Comprehensive Test Ban Treaty: Now or Never

ACRONYM Report No.8, October 1995

Assessment

If 1994 could be characterised as the 'year of the questionnaire'9, 1995 was a year for tidying up. 1996 is designated the year for concluding the CTBT, an achievable date, but only with commitment and political determination. It is not clear from the style and negotiating tactics of the 37 states that all possess the genuine desire and political will for a CTBT. As the window of opportunity for a CTBT again begins to close, ensuring that it is not achieved in 1996 may be the chosen strategy of those who do not want the treaty at all. The next eight months may be decisive.

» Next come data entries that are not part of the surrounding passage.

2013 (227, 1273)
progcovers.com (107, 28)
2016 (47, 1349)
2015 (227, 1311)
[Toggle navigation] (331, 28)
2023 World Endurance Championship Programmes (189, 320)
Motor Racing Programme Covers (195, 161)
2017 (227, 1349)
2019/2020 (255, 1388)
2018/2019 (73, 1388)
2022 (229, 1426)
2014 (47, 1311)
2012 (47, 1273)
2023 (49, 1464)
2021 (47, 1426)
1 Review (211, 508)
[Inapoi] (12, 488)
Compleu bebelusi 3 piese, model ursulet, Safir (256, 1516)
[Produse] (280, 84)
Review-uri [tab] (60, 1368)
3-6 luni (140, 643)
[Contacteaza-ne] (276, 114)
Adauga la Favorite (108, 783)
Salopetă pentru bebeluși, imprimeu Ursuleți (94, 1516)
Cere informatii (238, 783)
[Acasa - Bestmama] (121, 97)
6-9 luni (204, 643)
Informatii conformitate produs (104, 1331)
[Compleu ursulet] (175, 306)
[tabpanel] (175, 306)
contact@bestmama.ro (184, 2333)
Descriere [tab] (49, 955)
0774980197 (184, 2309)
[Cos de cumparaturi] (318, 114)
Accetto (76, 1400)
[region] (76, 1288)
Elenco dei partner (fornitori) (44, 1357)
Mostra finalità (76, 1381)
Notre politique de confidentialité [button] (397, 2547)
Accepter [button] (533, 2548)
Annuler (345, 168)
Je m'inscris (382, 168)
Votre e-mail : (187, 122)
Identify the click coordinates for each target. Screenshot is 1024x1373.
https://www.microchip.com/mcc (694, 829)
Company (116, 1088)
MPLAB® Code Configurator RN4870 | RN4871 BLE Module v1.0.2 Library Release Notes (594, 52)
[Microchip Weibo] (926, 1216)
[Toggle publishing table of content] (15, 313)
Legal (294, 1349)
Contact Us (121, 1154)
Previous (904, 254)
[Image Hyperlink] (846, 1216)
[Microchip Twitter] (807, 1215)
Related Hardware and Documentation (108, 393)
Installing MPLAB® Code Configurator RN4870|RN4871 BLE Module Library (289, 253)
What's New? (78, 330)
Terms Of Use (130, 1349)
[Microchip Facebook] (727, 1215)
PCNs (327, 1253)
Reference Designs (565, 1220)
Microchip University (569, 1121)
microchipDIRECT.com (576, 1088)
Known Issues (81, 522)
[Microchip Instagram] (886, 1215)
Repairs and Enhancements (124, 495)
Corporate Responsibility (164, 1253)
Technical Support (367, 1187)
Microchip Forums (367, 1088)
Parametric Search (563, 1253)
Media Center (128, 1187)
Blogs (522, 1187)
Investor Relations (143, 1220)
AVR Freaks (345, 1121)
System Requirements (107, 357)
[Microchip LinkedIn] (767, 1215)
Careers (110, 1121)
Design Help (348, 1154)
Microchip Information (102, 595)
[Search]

Given the state of the chaotically bracketed rolling text from 1994, it is unsurprising that time was devoted to cleaning up and clarifying the text, but this need not have taken the whole year. The overall mood was of preparing rather than proceeding. The NPT extension decision overshadowed the work of the Conference on Disarmament, causing a kind of suspended anticipation in the preceding months, followed by a letting go (with negative and positive effects) after the Conference. France and China had seemed to be working to instructions to keep the pace slow. For France, it was particularly important not to have made any commitments which might tie the hands of the incoming President, to be elected in May. China, still testing and developing, wanted to prevent an early treaty. The US policy of keeping the P-5 together enabled France and China to dictate the early pace, to the chagrin and anxiety of other negotiators, who pressed for acceleration of the talks.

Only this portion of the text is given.